What lines in the records below hold the string "will"? Please show them.
==== MATERIAL TO PROCESS
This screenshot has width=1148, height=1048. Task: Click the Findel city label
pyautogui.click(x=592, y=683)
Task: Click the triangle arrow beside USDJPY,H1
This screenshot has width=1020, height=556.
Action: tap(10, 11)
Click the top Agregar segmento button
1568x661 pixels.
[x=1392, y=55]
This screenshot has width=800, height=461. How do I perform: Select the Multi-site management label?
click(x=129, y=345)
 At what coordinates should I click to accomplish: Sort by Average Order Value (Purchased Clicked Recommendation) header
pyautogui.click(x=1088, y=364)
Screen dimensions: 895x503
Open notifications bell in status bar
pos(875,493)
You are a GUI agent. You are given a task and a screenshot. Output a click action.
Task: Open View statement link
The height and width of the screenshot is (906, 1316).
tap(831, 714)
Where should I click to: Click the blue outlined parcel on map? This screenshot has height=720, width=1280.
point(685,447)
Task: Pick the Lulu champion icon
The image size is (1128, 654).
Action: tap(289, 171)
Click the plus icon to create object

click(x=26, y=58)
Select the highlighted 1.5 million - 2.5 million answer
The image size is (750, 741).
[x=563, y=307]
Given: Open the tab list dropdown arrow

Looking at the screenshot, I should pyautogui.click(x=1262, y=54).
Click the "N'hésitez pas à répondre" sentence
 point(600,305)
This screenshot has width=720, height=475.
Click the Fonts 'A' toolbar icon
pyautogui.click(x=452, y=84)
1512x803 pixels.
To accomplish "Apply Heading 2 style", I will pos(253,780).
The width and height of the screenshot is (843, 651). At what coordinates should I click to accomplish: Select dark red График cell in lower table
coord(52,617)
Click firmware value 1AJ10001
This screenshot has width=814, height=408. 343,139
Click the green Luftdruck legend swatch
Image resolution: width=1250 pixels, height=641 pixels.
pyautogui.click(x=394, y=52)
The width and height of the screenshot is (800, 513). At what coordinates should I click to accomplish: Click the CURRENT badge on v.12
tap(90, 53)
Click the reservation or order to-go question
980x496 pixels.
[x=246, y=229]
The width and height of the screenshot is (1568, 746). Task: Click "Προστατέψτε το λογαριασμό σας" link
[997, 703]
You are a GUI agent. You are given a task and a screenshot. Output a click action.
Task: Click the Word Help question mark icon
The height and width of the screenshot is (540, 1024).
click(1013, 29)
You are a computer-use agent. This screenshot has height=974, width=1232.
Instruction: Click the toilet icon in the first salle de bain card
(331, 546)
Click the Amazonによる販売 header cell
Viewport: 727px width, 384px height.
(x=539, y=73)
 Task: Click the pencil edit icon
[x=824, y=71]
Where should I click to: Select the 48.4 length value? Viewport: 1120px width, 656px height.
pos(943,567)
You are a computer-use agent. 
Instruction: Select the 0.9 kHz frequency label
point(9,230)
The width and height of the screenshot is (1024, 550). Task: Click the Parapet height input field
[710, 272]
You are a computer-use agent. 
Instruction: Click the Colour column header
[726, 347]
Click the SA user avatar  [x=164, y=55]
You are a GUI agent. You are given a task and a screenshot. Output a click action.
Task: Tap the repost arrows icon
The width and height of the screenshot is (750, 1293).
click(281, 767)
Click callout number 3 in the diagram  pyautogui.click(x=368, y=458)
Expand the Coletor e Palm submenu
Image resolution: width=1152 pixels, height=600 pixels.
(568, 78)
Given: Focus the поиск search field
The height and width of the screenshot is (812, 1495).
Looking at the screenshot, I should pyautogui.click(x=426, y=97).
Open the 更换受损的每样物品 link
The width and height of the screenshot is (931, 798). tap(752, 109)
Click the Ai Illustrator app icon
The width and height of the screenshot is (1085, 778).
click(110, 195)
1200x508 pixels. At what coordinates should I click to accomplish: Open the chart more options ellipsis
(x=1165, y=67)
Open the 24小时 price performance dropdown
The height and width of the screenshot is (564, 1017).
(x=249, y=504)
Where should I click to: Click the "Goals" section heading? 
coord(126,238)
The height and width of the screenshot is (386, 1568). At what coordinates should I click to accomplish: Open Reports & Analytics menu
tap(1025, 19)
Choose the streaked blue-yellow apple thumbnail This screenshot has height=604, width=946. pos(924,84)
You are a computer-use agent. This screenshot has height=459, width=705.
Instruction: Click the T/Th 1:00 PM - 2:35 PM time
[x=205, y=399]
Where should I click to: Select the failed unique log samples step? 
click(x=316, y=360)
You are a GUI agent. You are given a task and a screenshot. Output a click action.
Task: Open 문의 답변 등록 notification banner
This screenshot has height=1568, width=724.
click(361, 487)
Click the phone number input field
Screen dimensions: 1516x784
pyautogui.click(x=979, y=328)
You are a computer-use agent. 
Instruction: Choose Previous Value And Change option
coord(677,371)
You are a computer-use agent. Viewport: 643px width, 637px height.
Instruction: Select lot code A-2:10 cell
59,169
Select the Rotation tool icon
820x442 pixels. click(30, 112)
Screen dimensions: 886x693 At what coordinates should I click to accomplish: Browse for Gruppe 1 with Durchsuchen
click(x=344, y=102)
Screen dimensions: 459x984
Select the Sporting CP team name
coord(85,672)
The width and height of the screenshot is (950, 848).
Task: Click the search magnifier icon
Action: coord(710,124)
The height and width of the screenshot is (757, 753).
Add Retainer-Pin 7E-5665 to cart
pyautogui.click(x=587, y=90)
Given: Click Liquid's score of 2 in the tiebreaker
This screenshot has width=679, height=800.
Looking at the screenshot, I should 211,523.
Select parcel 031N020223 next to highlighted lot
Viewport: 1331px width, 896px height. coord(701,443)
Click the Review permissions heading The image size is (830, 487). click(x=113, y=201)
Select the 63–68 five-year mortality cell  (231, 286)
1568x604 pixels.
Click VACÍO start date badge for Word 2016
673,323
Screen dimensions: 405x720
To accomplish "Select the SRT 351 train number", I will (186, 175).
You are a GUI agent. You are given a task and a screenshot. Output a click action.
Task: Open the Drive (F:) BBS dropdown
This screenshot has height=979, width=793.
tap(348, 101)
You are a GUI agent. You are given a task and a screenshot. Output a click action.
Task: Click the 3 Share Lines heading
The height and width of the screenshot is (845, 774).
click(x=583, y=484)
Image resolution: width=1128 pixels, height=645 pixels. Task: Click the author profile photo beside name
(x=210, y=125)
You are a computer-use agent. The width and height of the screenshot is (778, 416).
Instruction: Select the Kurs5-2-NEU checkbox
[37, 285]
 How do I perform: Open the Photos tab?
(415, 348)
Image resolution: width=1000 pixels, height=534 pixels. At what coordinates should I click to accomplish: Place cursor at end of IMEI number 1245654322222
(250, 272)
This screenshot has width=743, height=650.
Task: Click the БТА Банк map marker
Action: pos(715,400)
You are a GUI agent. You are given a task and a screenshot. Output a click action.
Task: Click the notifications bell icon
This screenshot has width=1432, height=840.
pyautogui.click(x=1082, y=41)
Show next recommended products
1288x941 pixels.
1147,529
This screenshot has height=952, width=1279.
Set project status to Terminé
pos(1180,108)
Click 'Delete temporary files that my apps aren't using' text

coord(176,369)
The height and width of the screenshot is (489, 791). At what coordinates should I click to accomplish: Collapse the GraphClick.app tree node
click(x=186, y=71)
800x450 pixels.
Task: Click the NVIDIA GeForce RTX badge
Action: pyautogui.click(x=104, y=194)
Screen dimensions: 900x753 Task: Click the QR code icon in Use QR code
========
**TASK OUTPUT:**
To accomplish "Apply Heading 2 style", I will pos(253,780).
To accomplish "Select the SRT 351 train number", I will (186, 175).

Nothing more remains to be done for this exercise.